On June 5, 2000, fighting between their armed forces erupted at Kisangani, the DRC’s fifth largest city, which straddles a region rich in diamonds and is the gateway to the mighty Congo River.
The two sides poured down artillery and mortar rounds on each other, killing between 244 and 760 civilians and wounding about a thousand others, according to a 2010 UN report, and destroying hundreds of buildings in the city’s centre until the fighting halted on June 10.
– Death –
“I remember seeing dogs devouring bodies littering the streets, the stench, our neighbours’ grief and the joy of people who realised they were still alive,” said Dieudo Hamadi, who was 15 years old at the time.
Hamadi is the maker of the documentary “En Route pour le Milliard” (“Downstream to Kinshasa”) which describes how victims make a perilous trip to the capital to plead for compensation.
It is part of the official selection of films for Cannes, although the festival has been scrapped in its physical form this year because of the coronavirus pandemic.
In December 2005, the UN’s International Court of Justice (ICJ), in response to a complaint by the DRC, found Uganda guilty of “looting, plundering and exploitation.”
Uganda was additionally condemned for “occupying” the eastern province of Ituri and “actively extending” military and other support to armed groups on the DRC’s soil.
In January 2006, the ICJ said it had no power to adjudicate in a DRC complaint against Rwanda.
The ICJ also ruled in favour of compensation for the consequences of Uganda’s intervention since 1998.
The DRC has demanded up to $10 billion (8.9 billion euros), but not a penny has been paid — a situation that rankles to this day.
Marking the 20th anniversary of the Kisangani bloodshed, 2018 Nobel Peace laureate Denis Mukwege urged the DRC to “pursue negotiations with Uganda” for implementing the 2005 ruling.

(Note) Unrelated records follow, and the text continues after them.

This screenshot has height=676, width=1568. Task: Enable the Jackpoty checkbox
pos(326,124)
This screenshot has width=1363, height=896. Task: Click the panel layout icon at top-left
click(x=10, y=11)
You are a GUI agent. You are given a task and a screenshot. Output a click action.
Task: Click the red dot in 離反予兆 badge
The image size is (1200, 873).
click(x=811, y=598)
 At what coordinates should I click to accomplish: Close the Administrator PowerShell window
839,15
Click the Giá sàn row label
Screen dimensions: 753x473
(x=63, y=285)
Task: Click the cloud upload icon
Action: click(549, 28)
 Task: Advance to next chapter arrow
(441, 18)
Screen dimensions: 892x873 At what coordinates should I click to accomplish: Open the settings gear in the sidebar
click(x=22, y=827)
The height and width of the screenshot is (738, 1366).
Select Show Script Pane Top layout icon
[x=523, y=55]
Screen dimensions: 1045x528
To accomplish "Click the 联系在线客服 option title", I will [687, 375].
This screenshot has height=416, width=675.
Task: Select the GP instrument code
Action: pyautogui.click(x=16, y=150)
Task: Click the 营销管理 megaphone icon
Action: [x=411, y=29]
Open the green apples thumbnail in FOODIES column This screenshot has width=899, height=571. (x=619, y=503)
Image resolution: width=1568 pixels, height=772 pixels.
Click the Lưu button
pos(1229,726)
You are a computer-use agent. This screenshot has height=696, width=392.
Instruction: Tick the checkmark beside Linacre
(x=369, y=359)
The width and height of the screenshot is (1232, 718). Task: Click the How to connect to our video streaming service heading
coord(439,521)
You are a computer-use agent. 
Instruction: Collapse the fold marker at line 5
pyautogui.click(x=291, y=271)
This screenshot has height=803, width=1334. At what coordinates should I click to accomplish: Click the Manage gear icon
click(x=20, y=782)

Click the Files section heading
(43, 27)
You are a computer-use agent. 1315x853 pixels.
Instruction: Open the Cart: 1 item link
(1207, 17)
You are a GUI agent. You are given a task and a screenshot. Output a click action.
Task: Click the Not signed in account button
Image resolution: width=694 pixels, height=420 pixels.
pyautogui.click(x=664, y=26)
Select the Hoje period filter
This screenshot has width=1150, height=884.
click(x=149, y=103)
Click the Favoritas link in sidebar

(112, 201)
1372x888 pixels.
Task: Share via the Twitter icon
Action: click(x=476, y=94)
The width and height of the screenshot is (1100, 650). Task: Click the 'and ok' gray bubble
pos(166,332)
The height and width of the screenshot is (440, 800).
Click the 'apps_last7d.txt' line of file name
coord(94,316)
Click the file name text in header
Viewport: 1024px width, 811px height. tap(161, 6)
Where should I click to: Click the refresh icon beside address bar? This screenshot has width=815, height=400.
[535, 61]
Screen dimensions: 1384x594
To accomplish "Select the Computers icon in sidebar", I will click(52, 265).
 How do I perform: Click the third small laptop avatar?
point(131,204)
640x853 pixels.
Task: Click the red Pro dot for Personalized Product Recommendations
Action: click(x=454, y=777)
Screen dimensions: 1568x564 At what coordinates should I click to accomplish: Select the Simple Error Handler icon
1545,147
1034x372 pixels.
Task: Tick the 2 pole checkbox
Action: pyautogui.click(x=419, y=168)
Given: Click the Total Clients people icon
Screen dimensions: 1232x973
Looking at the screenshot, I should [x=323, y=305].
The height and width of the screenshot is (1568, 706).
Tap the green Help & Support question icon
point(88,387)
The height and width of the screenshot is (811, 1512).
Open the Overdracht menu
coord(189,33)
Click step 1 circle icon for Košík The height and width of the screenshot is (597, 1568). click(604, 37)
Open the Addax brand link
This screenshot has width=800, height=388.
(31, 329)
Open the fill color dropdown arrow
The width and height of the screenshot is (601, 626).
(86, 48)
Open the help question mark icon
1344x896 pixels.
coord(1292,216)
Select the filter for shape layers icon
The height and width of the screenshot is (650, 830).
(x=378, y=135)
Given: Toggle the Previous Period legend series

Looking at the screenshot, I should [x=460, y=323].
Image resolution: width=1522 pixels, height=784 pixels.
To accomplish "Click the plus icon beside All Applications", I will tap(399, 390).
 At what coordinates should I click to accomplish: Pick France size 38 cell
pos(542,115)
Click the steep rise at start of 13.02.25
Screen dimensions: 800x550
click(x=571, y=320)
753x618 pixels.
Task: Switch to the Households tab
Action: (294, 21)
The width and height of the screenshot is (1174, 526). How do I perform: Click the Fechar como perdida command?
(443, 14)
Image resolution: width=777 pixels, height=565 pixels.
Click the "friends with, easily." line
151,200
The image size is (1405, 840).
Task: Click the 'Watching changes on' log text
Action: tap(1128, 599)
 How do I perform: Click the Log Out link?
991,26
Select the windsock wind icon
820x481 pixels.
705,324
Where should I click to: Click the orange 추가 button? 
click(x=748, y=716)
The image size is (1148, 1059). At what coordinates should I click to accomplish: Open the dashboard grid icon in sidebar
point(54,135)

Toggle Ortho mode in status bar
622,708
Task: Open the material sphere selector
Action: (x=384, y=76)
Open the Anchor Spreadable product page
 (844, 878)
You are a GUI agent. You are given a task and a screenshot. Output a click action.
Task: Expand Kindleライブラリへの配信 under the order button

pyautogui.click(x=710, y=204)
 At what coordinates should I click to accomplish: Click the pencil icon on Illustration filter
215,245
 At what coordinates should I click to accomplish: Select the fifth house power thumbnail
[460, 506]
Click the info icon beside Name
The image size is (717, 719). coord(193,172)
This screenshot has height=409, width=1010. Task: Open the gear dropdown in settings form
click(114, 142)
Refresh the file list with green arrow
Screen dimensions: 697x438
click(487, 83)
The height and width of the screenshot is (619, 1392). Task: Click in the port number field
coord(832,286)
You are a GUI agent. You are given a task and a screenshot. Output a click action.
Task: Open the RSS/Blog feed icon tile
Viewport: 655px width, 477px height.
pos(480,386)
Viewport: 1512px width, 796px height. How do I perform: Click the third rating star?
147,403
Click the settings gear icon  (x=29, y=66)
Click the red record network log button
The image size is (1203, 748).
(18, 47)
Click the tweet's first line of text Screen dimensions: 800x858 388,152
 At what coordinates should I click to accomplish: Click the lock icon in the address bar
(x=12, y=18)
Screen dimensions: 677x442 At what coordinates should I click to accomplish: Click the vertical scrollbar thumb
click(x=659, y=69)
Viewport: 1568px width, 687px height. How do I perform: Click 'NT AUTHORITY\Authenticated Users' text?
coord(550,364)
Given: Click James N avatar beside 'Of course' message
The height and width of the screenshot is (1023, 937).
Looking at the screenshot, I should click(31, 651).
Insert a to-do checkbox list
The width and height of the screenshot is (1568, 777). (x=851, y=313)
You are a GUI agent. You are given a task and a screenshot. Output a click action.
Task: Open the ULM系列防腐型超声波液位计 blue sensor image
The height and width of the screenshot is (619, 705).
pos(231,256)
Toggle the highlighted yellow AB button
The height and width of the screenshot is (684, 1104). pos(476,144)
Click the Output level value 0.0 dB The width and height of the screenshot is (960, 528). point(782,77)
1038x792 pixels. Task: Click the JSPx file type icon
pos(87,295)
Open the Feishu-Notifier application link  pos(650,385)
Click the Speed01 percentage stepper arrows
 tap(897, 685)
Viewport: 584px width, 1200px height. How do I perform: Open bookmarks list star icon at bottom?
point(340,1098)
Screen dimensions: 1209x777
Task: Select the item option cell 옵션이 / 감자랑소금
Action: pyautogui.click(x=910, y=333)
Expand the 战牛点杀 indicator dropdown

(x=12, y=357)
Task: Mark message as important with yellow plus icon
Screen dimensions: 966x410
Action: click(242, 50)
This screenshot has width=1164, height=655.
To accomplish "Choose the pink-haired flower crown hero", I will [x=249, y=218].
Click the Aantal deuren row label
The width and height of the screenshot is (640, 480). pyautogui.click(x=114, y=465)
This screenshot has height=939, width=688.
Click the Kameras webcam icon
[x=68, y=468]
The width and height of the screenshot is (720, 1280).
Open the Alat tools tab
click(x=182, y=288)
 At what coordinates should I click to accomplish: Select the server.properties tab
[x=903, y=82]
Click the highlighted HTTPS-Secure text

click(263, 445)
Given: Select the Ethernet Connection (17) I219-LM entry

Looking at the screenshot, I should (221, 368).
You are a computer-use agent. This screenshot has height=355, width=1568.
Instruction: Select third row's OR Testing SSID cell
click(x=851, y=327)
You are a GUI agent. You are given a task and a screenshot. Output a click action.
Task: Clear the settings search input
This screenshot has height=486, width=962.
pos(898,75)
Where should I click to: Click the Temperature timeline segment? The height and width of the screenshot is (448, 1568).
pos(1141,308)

Mukwege, a gynaecologist who helps victims of sexual violence in the still-troubled east, also pleaded for “sincere dialogue” with Rwanda and the creation of an “international criminal court for the DRC.”
– ‘Neglect’ –
In a ceremony in Kisingani at a cemetery where victims of the “Six-Day War” are buried, provincial governor Louis-Marie Wale on Friday pledged “justice will come.”
But local journalist Jose des Chartes Menga said the trauma of that time was still keenly felt and many in Kisangani felt neglected.
“Our wounds have still not fully healed. We don’t feel a real involvement by the government to redress what happened in Kisangani 20 years ago,” he said.
Pierre Kibaka, who heads a human-rights group, said the passage of time would make it hard to allot meaningful reparations for each family.
“There are symbolic reparations which can be done,” he suggested. “You could build a hospital, a school, even a monument to the victims.”
The events of June 2000 became intertwined in the toxic political legacy from the Second Congo War.
The DRC had tense relations with both Rwanda and Uganda right up until 2018, when the long reign of Kabila’s son, Joseph Kabila, who became president after his father was assassinated in January 2001, came to an end.
One of the first missions of his successor, Felix Tshisekedi, was to go to Kigali and Kampala on a fence-mending trip.
But resentment among many Congolese is still strong — they accuse the country’s two eastern neighbours, especially Rwanda, of seeking to “balkanise” eastern DRC to control its rich mineral wealth.